Archive for the September 11 attacks

The September 11 Digital Archive is a digital archive that stores information relating to the September 11 attacks on the United States in 2001. It contains over 150,000 digital files including images, videos, audio, and over 40,000 first-hand accounts of the attacks. It is part of the collection of the Library of Congress.

== History ==
The September 11 Digital Archive launched in January 2002, several months after the September 11 attacks of 2001. It is developed at the Roy Rosenzweig Center for History and New Media at George Mason University in partnership with the American Social History Project of the City University of New York.

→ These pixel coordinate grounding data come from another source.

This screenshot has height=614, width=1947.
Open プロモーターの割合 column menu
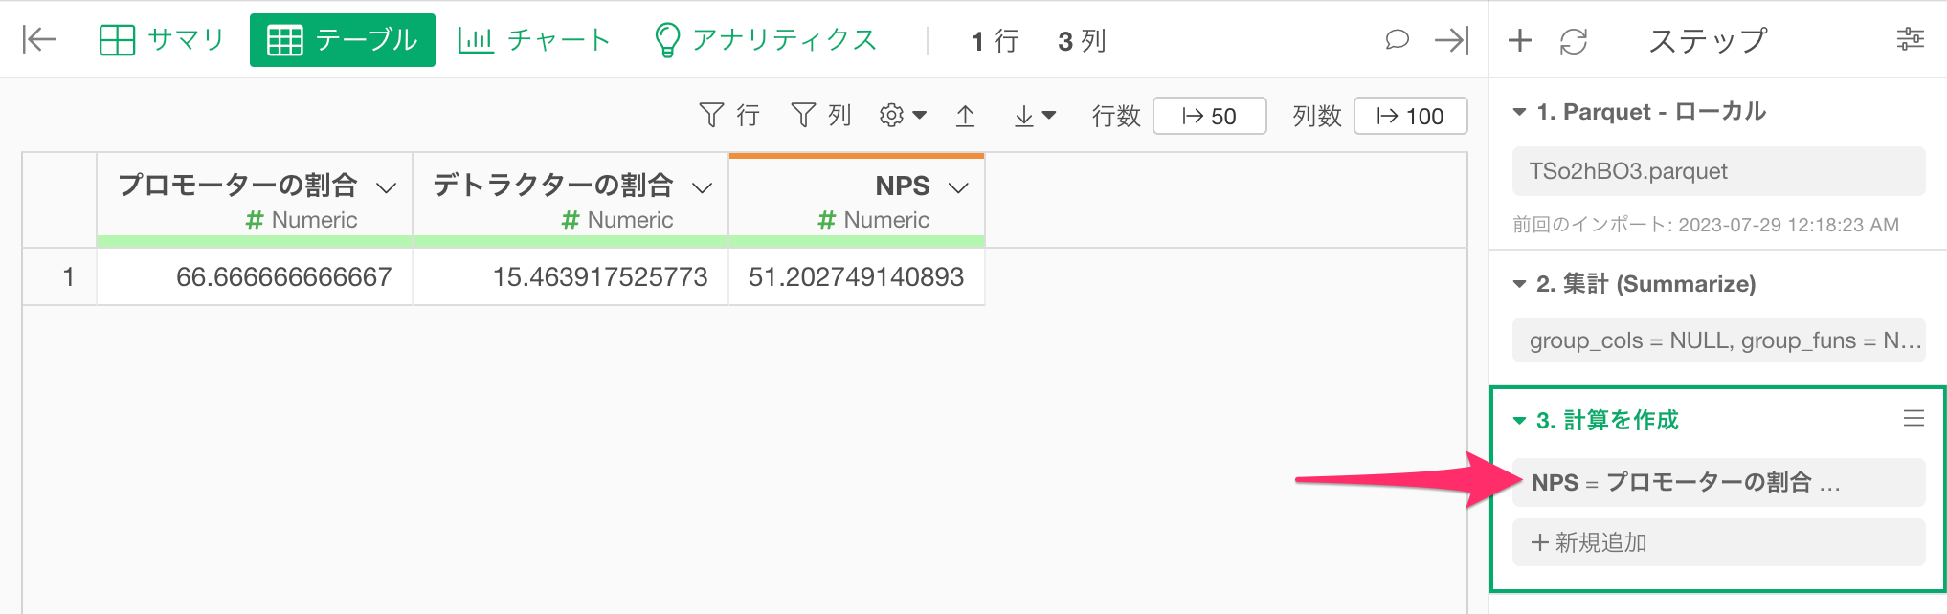[x=386, y=187]

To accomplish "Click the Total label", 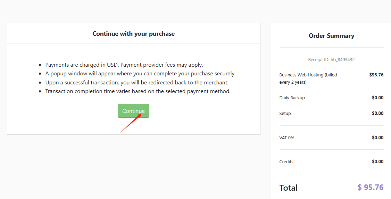I will tap(289, 188).
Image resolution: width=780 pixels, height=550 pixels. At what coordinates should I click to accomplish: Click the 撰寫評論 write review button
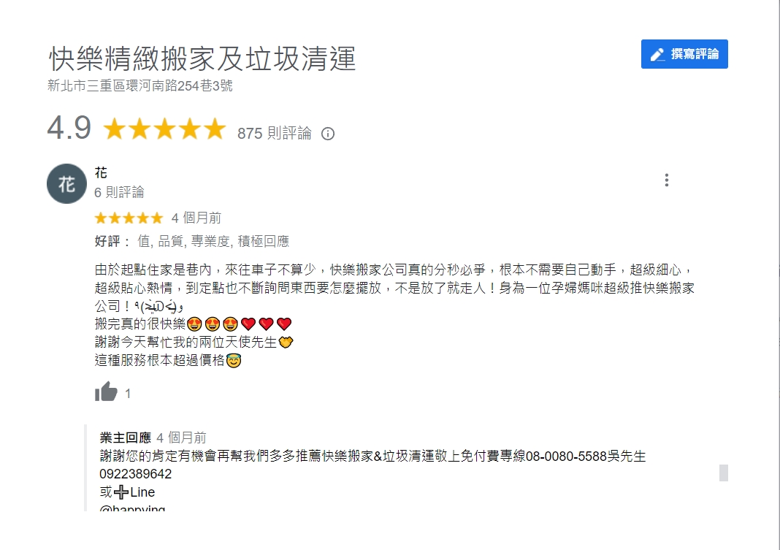coord(684,54)
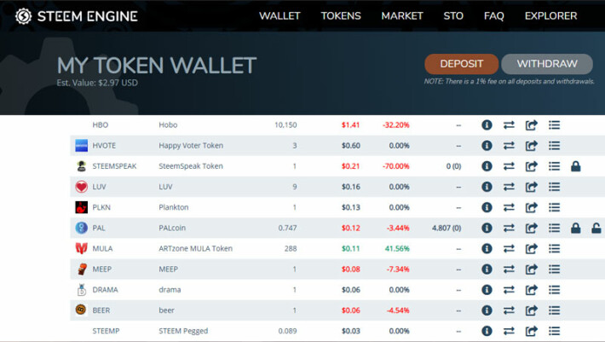The image size is (605, 342).
Task: Click unlock (unstake) icon for PAL
Action: [596, 228]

The project started with a $700,000 grant from Alfred P. Sloan Foundation and aims to "create a permanent record of the events of September 11, 2001". In September 2003, a copy of the September 11 Digital Archive collection was acquired by the Library of Congress.

From 2003 to 2011 the project did not have adequate funding, which led to concerns about lack of sustainability, such as a need to redesign the website and update metadata. The archive also worried they would not be able to defend against a potential anniversary cyberattack. In 2010 it was reported that the website design had not been changed since 2004, and that although the project would still accept new submissions, they would not appear on the website. Many of these problems were solved after a Save America's Treasures grant.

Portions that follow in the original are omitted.